Copy out, word for word, the entries from their very first line through the line containing "I will pos(222,171).", including that line.

# Start of Data provided

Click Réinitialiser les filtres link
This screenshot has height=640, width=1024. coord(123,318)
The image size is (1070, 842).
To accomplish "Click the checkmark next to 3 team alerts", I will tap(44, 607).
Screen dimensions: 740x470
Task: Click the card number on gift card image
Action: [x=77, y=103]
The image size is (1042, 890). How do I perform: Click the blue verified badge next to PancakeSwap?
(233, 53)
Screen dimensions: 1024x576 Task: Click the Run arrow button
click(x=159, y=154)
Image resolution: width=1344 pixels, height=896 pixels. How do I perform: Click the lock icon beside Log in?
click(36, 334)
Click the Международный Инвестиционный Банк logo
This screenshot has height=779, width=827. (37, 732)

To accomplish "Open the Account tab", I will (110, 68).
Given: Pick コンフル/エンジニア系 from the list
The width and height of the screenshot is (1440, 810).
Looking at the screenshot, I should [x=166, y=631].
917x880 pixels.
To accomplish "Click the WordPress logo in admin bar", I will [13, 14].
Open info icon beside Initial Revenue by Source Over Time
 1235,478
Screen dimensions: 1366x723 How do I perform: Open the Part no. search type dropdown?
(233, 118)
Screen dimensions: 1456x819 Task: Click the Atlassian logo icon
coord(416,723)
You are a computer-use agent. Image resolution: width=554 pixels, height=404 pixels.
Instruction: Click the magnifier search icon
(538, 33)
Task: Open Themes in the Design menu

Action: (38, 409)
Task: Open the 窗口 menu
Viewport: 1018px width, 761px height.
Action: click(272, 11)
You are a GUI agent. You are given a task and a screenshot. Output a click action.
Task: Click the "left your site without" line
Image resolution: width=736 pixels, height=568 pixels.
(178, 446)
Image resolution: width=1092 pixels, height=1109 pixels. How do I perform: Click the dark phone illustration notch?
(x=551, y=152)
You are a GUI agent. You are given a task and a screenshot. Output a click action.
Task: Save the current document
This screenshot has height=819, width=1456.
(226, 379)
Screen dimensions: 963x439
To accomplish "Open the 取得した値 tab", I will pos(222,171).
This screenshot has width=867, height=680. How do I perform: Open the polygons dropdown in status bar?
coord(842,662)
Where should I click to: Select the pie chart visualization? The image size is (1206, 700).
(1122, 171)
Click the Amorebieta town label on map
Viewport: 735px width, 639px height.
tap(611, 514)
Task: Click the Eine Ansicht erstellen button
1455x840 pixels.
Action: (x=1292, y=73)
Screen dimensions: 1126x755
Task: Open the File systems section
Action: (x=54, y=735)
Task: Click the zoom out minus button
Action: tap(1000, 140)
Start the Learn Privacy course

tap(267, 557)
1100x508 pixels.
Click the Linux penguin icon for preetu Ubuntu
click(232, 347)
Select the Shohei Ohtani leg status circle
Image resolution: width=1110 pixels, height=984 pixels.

# End of Data provided

Task output>
Click Réinitialiser les filtres link
This screenshot has height=640, width=1024. coord(123,318)
The image size is (1070, 842).
To accomplish "Click the checkmark next to 3 team alerts", I will tap(44, 607).
Screen dimensions: 740x470
Task: Click the card number on gift card image
Action: [x=77, y=103]
The image size is (1042, 890). How do I perform: Click the blue verified badge next to PancakeSwap?
(233, 53)
Screen dimensions: 1024x576 Task: Click the Run arrow button
click(x=159, y=154)
Image resolution: width=1344 pixels, height=896 pixels. How do I perform: Click the lock icon beside Log in?
click(36, 334)
Click the Международный Инвестиционный Банк logo
This screenshot has height=779, width=827. (37, 732)

To accomplish "Open the Account tab", I will (110, 68).
Given: Pick コンフル/エンジニア系 from the list
The width and height of the screenshot is (1440, 810).
Looking at the screenshot, I should [x=166, y=631].
917x880 pixels.
To accomplish "Click the WordPress logo in admin bar", I will [13, 14].
Open info icon beside Initial Revenue by Source Over Time
 1235,478
Screen dimensions: 1366x723 How do I perform: Open the Part no. search type dropdown?
(233, 118)
Screen dimensions: 1456x819 Task: Click the Atlassian logo icon
coord(416,723)
You are a computer-use agent. Image resolution: width=554 pixels, height=404 pixels.
Instruction: Click the magnifier search icon
(538, 33)
Task: Open Themes in the Design menu

Action: (38, 409)
Task: Open the 窗口 menu
Viewport: 1018px width, 761px height.
Action: click(272, 11)
You are a GUI agent. You are given a task and a screenshot. Output a click action.
Task: Click the "left your site without" line
Image resolution: width=736 pixels, height=568 pixels.
(178, 446)
Image resolution: width=1092 pixels, height=1109 pixels. How do I perform: Click the dark phone illustration notch?
(x=551, y=152)
You are a GUI agent. You are given a task and a screenshot. Output a click action.
Task: Save the current document
This screenshot has height=819, width=1456.
(226, 379)
Screen dimensions: 963x439
To accomplish "Open the 取得した値 tab", I will pos(222,171).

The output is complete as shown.